__TEXT PASSAGE__.
□ □ □ □

Trend Follower John Henry Assets Drop 80% In Year!!!

Discussion in 'Wall St. News' started by marketsurfer, May 29, 2007.

  1. John Henry Assets Under Management Drop 80% in Year, WSJ Says
    2007-05-29 05:52 (New York)


    By Alan Purkiss
    May 29 (Bloomberg) -- John W. Henry & Co., a U.S.
    investment firm that's performed badly for more than a year,
    will lose $600 million from Merrill Lynch & Co. this week,
    leaving it with $500 million under management, the Wall Street
    Journal said in its ``Heard on the Street'' column.
    Only a year ago, the Florida-based firm, founded and led
    by the man who also owns the Boston Red Sox baseball team,
    managed more than $2.5 billion, the newspaper said.
    John Henry's biggest investment fund, the Strategic
    Allocation Program, has dropped 24 percent in the past year
    and more than 9 percent so far in 2007; six other programs
    have fallen more than 20 percent, the Journal said.
    Henry is a so-called trend follower, who gambles on
    significant market moves continuing; however, limited
    volatility and a dearth of prolonged trends have hurt him
    badly, the newspaper said.

□ □ □ □

[Stored data entries]
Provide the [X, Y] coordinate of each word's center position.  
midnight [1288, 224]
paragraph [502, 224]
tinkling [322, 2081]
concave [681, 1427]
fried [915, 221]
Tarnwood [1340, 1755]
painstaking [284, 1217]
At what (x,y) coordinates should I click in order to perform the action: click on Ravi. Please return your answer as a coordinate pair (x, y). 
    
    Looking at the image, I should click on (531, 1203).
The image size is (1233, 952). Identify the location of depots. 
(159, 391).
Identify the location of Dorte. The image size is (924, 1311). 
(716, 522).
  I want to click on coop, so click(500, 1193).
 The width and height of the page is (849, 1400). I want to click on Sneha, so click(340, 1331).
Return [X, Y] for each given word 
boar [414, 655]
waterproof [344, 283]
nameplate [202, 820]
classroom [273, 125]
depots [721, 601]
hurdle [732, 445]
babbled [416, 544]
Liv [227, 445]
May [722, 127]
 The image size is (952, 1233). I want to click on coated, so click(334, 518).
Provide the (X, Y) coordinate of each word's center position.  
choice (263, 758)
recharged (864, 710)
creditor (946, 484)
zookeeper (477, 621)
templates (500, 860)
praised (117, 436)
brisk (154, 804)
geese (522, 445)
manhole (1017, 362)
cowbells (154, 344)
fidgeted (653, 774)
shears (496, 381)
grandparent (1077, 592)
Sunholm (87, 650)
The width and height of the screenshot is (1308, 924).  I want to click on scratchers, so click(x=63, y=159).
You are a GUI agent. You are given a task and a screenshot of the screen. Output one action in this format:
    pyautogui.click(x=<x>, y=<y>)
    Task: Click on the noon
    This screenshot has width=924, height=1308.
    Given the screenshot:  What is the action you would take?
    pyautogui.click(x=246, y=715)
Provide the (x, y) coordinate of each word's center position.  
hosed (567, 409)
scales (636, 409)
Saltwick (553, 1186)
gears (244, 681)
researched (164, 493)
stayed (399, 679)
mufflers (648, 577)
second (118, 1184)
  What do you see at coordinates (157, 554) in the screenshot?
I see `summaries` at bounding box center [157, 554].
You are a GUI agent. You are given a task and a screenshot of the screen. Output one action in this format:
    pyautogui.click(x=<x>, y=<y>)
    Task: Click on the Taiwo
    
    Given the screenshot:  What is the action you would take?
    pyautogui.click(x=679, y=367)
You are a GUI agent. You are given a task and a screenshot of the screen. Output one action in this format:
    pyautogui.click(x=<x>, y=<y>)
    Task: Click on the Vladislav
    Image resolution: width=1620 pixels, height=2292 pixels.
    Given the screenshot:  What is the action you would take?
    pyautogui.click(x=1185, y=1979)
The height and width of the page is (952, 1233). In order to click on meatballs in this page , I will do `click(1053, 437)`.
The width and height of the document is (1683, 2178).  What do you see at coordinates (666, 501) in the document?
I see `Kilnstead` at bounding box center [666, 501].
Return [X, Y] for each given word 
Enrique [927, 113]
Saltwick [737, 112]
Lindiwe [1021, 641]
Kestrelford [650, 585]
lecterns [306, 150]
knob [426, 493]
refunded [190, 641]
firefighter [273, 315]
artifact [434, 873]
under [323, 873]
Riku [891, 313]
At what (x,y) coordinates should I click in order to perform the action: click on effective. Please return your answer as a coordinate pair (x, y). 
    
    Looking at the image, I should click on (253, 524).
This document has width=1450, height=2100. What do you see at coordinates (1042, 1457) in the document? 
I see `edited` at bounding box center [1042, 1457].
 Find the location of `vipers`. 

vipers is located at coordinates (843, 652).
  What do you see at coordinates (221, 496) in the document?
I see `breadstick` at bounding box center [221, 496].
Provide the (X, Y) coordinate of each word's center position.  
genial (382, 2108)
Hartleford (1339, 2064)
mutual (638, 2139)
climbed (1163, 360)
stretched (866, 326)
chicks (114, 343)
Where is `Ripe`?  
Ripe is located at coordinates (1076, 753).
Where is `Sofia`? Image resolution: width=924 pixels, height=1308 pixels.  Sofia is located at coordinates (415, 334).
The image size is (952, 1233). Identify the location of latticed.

□ □ □ □

__WHAT TO DO__.
(a) About the article on John Henry's fund losses:
(i) How much money will John W. Henry & Co. lose from Merrill Lynch & Co. this week?
(ii) Which baseball team does the firm's founder own?
(iii) By what percentage has the Strategic Allocation Program dropped in the past year?
(b) Could you revise the article on John Henry's fund losses from "1. John Henry" up to and including "the Street'' column.", replacing "investment firm" with "asset manager"?
(c) Can you pick up the article on John Henry's fund losses after its last sentence and continue it?

__OUTPUTS BY TASK__.
(a)
(i) $600 million
(ii) The Boston Red Sox
(iii) 24 percent

(b)
1. John Henry Assets Under Management Drop 80% in Year, WSJ Says
    2007-05-29 05:52 (New York)


    By Alan Purkiss
    May 29 (Bloomberg) -- John W. Henry & Co., a U.S.
    asset manager that's performed badly for more than a year,
    will lose $600 million from Merrill Lynch & Co. this week,
    leaving it with $500 million under management, the Wall Street
    Journal said in its ``Heard on the Street'' column.

(c)
    The firm has had talks about affiliating with another
    investment manager, but no transaction is imminent, the
    Journal said, citing a person close to the matter; Henry,
    meanwhile, says he has no plans to abandon the trend-following
    strategy or to close the firm, the Journal added.

    (Wall Street Journal 5-29, C1)
     
  2. I find the last paragraph where JWH explains the situation as a dearth of long term trends as an excuse most telling.

    look at any charts of the assets JWH trades--- sure "looks" like substantial trends in these markets. Obviously, trend following is nothing more than guessing direction, holding and hoping.

    JWH can't find the trend with all his resources, money and access----- even though these "trends" are very clear in hindsight.

    The myth continues......


    surf
     
  3. empee

    empee

    this is typically the best time to add money. JWH probably knows this and doesn't sweat it.

    Once they recover start making new highs all the nuthuggers will pile in again.

    Its interesting to note in one of the Market Wizard books he talks about this, how the investors of the top CTAs lagged their performance. Why? They took money out at equity lows and put money in at equity highs, pretty much the opposite strat recommended.
     

  4. I don't think he will be able to support his infrastructure with such a substantial reduction in assets. hopefully, for the sake of his loyal investors, he can pull it off.

    surf
     
  5. jem

    jem

    I doubt he had trouble finding the trend, I suspect the problem was getting in and out.
     
  6. I love this line...

    "Henry is a so-called trend follower, who <b>gambles</b> on significant market moves continuing"

    I guess he gambles and doesn't speculate! LOL

    The big TFers are performing poorly recently, DUNN, HENRY, CAMPBELL (to a lessor degree)... seems like the smaller ones aren't doing too bad though.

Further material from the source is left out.